Т. А. Климова scite author profile

In modern world, there is a need to search for alternatives to antibiotics due to the growing resistance of microorganisms. Plant extracts can be a promising replacement. Due to biological functions, they can suppress the development of various processes associated with pathogenicity and virulence, in particular, the Quorum sensing process.

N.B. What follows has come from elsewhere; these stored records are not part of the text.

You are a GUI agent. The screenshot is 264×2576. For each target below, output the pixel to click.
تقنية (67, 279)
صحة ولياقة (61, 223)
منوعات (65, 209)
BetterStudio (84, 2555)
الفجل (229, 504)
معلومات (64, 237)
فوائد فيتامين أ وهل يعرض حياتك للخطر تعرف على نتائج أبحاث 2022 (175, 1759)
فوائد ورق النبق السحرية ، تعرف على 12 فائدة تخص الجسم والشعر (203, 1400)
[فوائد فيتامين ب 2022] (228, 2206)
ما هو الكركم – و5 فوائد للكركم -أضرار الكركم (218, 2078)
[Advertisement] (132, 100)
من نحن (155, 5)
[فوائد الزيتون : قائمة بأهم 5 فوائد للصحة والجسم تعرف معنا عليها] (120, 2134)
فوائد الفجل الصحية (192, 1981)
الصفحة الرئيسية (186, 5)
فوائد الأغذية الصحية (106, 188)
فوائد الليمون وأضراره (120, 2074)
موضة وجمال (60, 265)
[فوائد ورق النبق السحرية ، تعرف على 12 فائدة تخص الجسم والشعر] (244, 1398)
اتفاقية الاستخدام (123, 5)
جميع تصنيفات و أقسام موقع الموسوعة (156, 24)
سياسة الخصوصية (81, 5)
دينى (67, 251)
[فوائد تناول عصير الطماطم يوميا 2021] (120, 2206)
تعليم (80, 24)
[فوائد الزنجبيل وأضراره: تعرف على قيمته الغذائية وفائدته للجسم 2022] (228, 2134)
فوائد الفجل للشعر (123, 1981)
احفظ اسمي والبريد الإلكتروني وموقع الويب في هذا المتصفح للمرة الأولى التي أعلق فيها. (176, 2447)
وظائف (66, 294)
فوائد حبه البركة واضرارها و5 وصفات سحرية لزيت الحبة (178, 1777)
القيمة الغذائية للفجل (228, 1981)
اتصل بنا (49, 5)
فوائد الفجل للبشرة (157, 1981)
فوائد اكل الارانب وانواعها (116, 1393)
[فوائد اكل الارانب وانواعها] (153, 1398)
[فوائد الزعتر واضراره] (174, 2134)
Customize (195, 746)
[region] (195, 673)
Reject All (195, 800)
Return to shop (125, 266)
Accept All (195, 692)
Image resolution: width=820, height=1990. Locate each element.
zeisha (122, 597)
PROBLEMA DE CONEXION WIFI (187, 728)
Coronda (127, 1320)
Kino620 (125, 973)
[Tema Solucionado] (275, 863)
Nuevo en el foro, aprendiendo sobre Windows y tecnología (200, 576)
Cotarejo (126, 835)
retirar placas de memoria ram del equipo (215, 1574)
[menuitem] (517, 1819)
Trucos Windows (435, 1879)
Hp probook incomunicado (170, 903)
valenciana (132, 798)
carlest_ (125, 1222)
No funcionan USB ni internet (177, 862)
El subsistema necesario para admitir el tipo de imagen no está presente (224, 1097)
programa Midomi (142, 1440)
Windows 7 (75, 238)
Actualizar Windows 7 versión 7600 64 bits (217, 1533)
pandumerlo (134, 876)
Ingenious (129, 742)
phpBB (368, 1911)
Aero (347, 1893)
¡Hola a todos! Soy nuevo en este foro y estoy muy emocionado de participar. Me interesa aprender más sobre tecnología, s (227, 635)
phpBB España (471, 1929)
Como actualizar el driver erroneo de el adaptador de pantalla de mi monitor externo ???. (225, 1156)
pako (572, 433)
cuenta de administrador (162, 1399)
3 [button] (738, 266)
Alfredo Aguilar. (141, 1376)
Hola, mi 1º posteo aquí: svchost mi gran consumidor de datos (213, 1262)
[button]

Based on the above, the aim of the study was to assess the bioactivity of 7,8-dihydroxy-4- methylcoumarin and 20% chlortetracycline in relation to the microbial diversity of the cecum of broiler chickens. 4 groups of broiler chickens were formed for the experiment. The control group received a diet without additives (basic diet (BD)); group I - BD + 20% chlortetracycline, at the dosage 0.63 g/kg bw per day, group II - BD + 7,8-dihydroxy-4-methylcoumarin at a dose of 9.0 mcg/ kg bw per day; Group III - BD + 7,8-dihydroxy-4-methylcoumarin + 20% chlortetracycline. The NGS of the 16S rRNA gene was used as a research method. Analysis of the results showed that addition of coumarin, the antibiotic and their combination to the poultry diet had an impact on formation of the microbial composition of intestine. Moreover, there was a decrease in the number of Lactobacillaceae , Lachnospiraceae and Erysipelotrichaceae families. In addition, the proportion of opportunistic Streptococcus flora decreased more than by 10 %.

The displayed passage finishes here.